ESPE2024 Poster Category 3 Fat, Metabolism and Obesity (35 abstracts)
1Obesity Center CGG, Department of Pediatrics, Division of Pediatric Endocrinology, Erasmus Medical Center, Rotterdam, Netherlands. 2Department of Neurology, Division of Pediatric Neurology, Erasmus Medical Center, Rotterdam, Netherlands
Background: Wernicke Encephalopathy (WE) is an acute life-threatening neuropsychiatric disorder caused by vitamin B1 (thiamine) deficiency. Although commonly associated with alcohol abuse in adults, it can also arise from non-alcoholic causes. WE is rarer in children. To our knowledge, WE has never been described in patients with extreme insatiable hunger due to genetic obesity, which seems paradoxical. We present a case of WE due to acute avoidance, restrictive food intake and malnutrition in an adolescent with genetic obesity caused by MC4R deficiency.

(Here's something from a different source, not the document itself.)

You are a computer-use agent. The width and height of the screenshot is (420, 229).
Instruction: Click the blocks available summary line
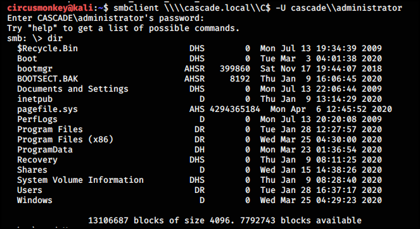point(225,220)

Case: A 16-year-old girl was admitted for diagnostic work-up after presenting at the emergency department with diplopia, headache and unstable gait. She was confused and neurological examination showed vertical nystagmus with evident bilateral Abducens nerve palsy and ataxic gait. The medical history of the patient included early-onset severe obesity due to extreme and insatiable hunger (hyperphagia) caused by MC4R deficiency, additionally she was known with mild central hypothyroidism e.c.i. and signs of autism. Two month prior, the patient developed acute avoidance and restrictive intake of food after an episode of gastric pain and fear of vomiting, resulting in 25 kg weight loss. Brain MRI showed lesions in the medial thalamus, typical for WE, leading to prompt diagnosis and treatment with daily intravenous thiamine. A low vitamine B1 value (45 nmol/L) was later demonstrated. Over the course of a few days, the neurological symptoms vastly improved. Her eating pattern gradually normalized.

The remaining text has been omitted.